Supporting young people to develop careers in the creative industries.
In 2020 our creative agency, Eight, supported two trainees through the Creative Workforce for the Future scheme (CWFTF). The scheme is designed to enable talented young people to gain the experience to sustain a creative career in sectors such as film, broadcast, digital production, animation and post-production, and support creative companies to make their workplaces and working practices more inclusive.
Participants in the scheme undertook a 48 week paid placement at a creative hub in Bristol: Spike Island, Rife Magazine, Bristol City Council’s Bristol Museums, Creative Youth Network or KWMC. During their placement they received support to develop their experience, C.V., portfolio and industry contacts, access to a Talent Network of peers and the support of a dedicated mentor.

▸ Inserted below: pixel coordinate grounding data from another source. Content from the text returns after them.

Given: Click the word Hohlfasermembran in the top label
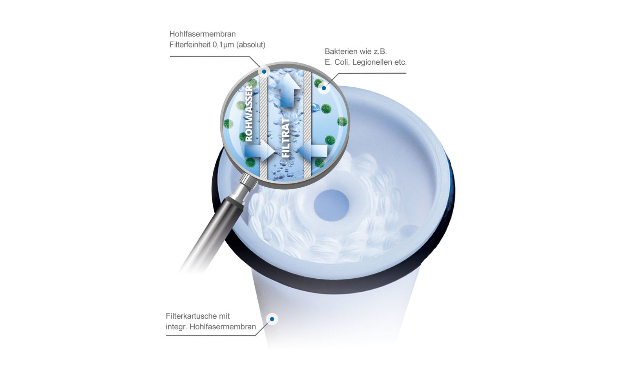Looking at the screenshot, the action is [203, 34].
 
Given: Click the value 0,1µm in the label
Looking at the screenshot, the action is [223, 45].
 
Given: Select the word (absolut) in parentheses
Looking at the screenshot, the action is [251, 45].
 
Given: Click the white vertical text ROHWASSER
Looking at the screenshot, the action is [249, 113].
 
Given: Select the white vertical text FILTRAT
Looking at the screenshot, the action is [285, 137].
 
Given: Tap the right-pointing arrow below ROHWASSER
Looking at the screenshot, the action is [259, 151].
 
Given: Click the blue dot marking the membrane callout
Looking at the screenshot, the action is [264, 72].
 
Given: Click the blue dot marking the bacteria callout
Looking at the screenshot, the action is [324, 88].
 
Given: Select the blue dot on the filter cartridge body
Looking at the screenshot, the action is [272, 319].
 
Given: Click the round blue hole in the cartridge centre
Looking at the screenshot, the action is [331, 205].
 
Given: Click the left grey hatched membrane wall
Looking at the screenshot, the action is [263, 126].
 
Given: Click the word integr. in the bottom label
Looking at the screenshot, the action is [177, 327].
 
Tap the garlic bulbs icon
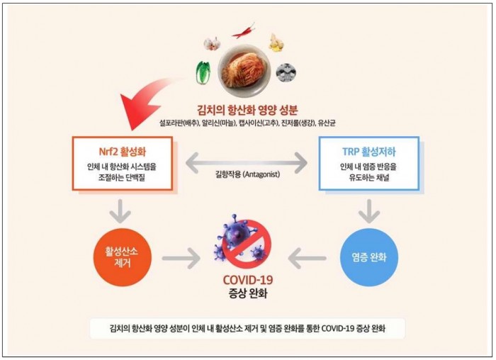tap(212, 43)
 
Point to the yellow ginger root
tap(276, 43)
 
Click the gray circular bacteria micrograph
tap(286, 72)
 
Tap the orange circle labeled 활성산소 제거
tap(122, 257)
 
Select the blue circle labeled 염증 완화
tap(369, 257)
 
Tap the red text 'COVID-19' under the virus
tap(247, 280)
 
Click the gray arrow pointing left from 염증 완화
tap(307, 259)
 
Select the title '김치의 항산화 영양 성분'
tap(247, 110)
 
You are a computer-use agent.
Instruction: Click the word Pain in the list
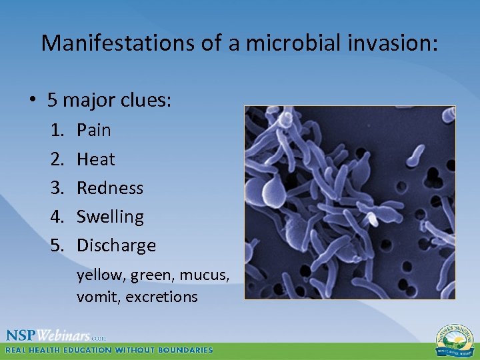[x=94, y=130]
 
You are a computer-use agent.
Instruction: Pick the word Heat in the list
[x=96, y=159]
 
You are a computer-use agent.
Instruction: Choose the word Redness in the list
[x=110, y=188]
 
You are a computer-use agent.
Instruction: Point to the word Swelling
[x=110, y=217]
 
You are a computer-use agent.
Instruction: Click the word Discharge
[x=116, y=245]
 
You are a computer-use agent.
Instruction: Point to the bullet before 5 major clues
[x=31, y=101]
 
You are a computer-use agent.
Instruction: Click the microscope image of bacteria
[x=349, y=202]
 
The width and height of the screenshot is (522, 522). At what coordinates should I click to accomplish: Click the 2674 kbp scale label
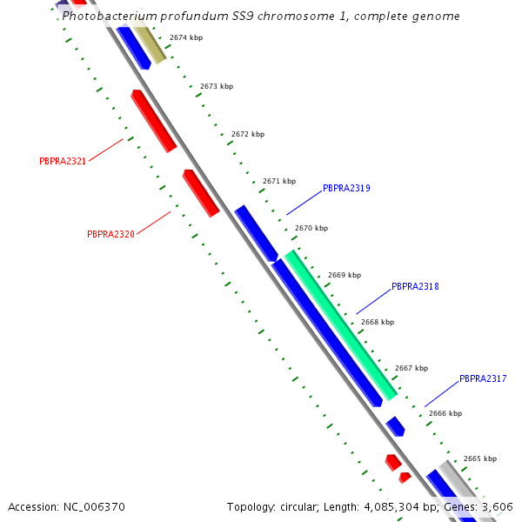pos(186,38)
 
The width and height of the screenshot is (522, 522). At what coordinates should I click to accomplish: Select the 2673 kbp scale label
pos(217,86)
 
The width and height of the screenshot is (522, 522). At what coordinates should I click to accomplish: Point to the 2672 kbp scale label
pos(248,134)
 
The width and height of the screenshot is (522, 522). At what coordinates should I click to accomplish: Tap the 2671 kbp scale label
pos(279,181)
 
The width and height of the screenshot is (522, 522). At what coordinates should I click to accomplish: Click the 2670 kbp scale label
pos(311,228)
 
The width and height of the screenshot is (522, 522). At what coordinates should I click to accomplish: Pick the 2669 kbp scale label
pos(345,275)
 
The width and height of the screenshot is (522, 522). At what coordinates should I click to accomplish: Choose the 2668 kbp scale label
pos(378,322)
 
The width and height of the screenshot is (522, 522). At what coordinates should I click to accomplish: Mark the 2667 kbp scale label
pos(412,368)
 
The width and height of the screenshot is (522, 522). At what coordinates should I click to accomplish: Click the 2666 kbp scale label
pos(445,413)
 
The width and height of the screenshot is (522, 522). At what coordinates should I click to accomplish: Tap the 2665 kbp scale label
pos(480,458)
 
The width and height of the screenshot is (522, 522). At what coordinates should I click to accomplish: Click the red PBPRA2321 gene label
pos(63,161)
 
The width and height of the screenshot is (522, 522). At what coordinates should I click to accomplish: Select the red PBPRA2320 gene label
pos(110,234)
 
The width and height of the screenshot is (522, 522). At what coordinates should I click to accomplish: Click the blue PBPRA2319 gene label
pos(346,188)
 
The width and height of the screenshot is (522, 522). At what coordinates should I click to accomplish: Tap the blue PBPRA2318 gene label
pos(415,286)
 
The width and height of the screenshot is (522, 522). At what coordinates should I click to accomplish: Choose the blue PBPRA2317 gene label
pos(483,378)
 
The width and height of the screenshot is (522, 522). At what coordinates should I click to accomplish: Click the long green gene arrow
pos(341,325)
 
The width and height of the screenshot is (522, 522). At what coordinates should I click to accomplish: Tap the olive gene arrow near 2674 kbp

Our placement at Eight focused on film production and was specifically for young women, as women are consistently under-represented in roles behind the camera: in a review of feature films produced up to 2017, the BFI found that fewer than 1% of films have crews that are more than 50% female.
Two trainees, Dee and Mevis, joined the Eight production team in January 2020 and began a practical programme to develop their filmmaking skills. Due to the COVID-19 lockdown and the temporary closure of the KWMC building, we had to revise many of the activities planned for their placement and explore how training, learning and filmmaking can happen at home! This began with a filmmaking challenge: to plan, shoot and edit a two-minute film inside their homes on the theme of ‘isolation’.
Just a few months later, they had each researched, planned, filmed and edited a short documentary for a community initiative in Bristol. As 2020 drew to a close, they were undertaking placements with Aardman Animations, A Productions and Encounters Film Festival.
Creative Workforce for the Future was a positive action scheme, where the cultural hubs invited applications from groups not currently widely represented within the creative industries in the region: creatives of BAME (Black, Asian & Minority Ethnic) origin and / or those who identify as having a disadvantaged socio-economic background.
Creative Workforce for the Future is funded by the West of England Combined Authority (WECA) and the European Social Fund (ESF) and is being delivered as part of the B+B Creative R+D programme.